Contexto Institucional e Antecedentes da Decisão Monetária
A deflação de agosto, a primeira do ano conforme indicado pelo IPCA, surge em um cenário de desaceleração econômica e pressão moderada sobre a inflação acumulada em 3,11% entre janeiro e agosto, dentro dos limites estabelecidos pelo Conselho Monetário Nacional (CMN), que fixa como meta para 2026 a taxa de 3%, com margem de variação de 1,5 ponto percentual. O Copom, composto pelos diretores do Banco Central, iniciará sua reunião na terça-feira e culminará na divulgação do resultado na tarde da quarta-feira (16/9), data que marca o primeiro ajuste monetário desde maio. A expectativa majoritária do mercado é de redução de 0,25 ponto percentual na taxa Selic, consolidando uma trajetória de flexibilização que já contempla projeções para 13,75% ao ano até 2026.
Antecedentes relevantes para a decisão incluem a inadimplência recorde de 9,2 milhões de empresas em julho, segundo dados divulgados pelo Ministério da Fazenda, e a desaceleração do PIB no segundo trimestre, com crescimento de apenas 0,5% entre abril e junho frente a 1,1% no trimestre anterior.

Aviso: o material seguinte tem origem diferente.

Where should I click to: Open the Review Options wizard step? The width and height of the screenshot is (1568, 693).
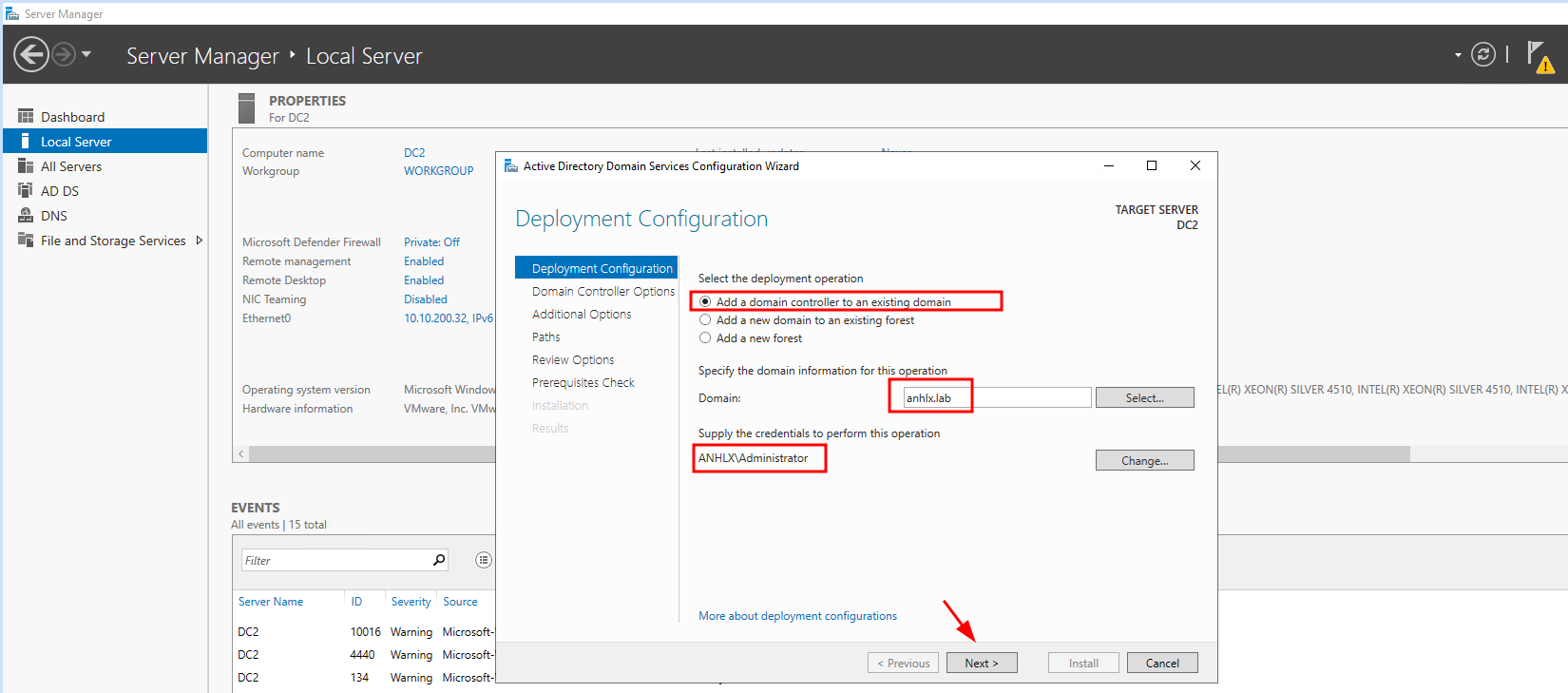pyautogui.click(x=572, y=360)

Esses indicadores consolidam um cenário de demanda reduzida e fragilidade no setor produtivo, fatores que embasam os argumentos técnicos favoráveis ao corte da taxa básica.
A deflação de agosto interrompe sequência de alta e reforça projeção de corte da Selic para 13,75% ao ano até 2026.
Repercussão Técnica e Estratégia Econômica do Governo
O ministro da Fazenda, Dario Durigan, reiterou sua posição favorável ao menos mais um corte de 0,25 ponto percentual na Selic até o final do ano, destacando que a trajetória será definida por dados consistentes e sem grandes oscilações. Em entrevista à Rádio Band News no último dia 6, ele afirmou: 'Deve terminar o ano com 13,75% ou mais baixa', sinalizando alinhamento com as projeções do BC para estabilizar a inflação dentro da meta de 3% para 2026.
O governo também sinaliza medidas estruturais para fortalecer a economia: Hugo Motta acertou com ministros que propostas alternativas voltadas ao programa MEI serão direcionadas a comissão especial composta por representantes do Ministério da Economia e do Banco Central. Essas iniciativas visam estimular o empreendedorismo formal e reduzir a informalidade estrutural.